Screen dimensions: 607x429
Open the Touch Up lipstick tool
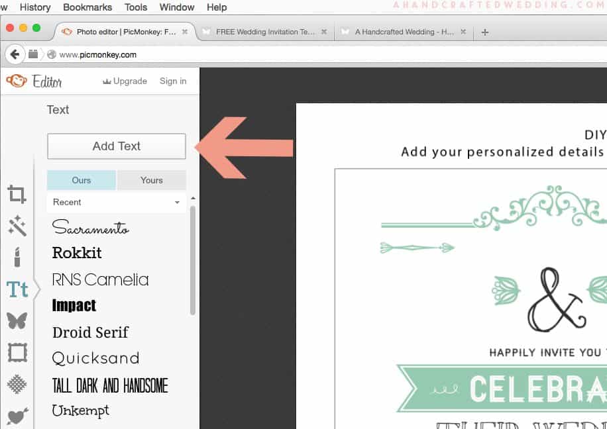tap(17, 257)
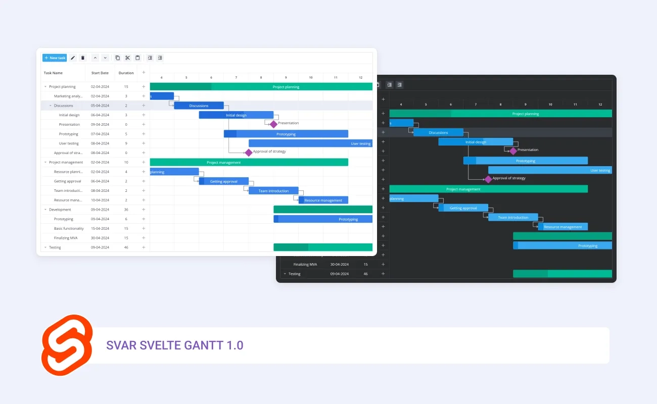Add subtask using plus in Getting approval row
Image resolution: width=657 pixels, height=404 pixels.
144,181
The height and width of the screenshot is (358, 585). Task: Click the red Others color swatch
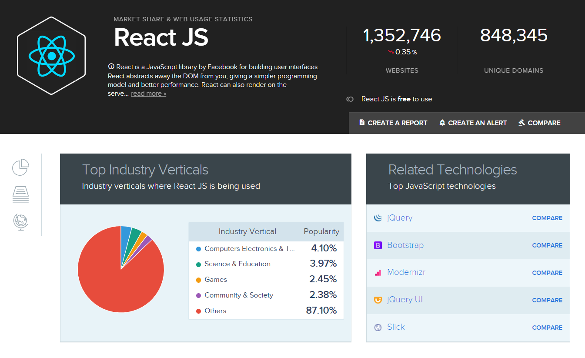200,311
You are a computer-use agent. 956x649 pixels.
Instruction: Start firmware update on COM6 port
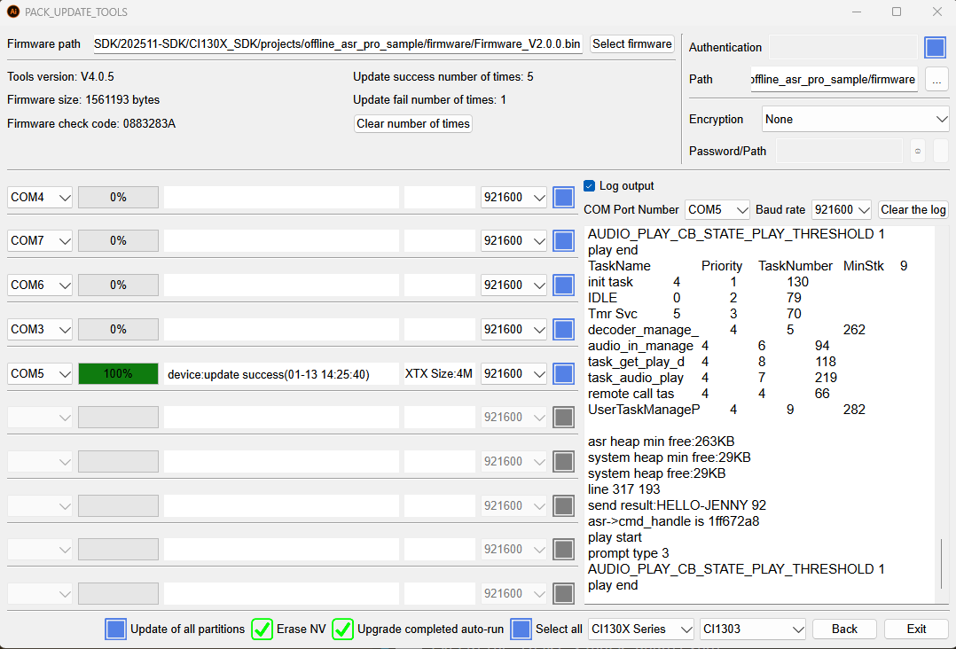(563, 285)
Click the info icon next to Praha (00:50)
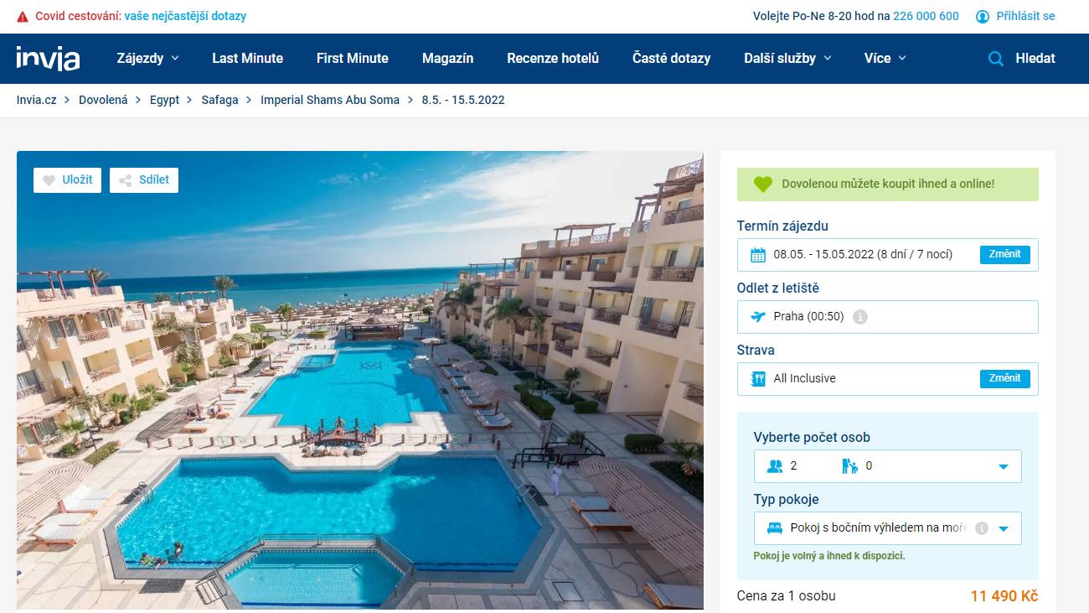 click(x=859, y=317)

§ What needs to be done
Copy out all of the records above word for word, without the pictures.

§ Solved exercise
Screen dimensions: 607x429
Open the Touch Up lipstick tool
tap(17, 257)
Add subtask using plus in Getting approval row
Image resolution: width=657 pixels, height=404 pixels.
144,181
The height and width of the screenshot is (358, 585). Task: Click the red Others color swatch
200,311
You are a computer-use agent. 956x649 pixels.
Instruction: Start firmware update on COM6 port
(563, 285)
Click the info icon next to Praha (00:50)
 click(x=859, y=317)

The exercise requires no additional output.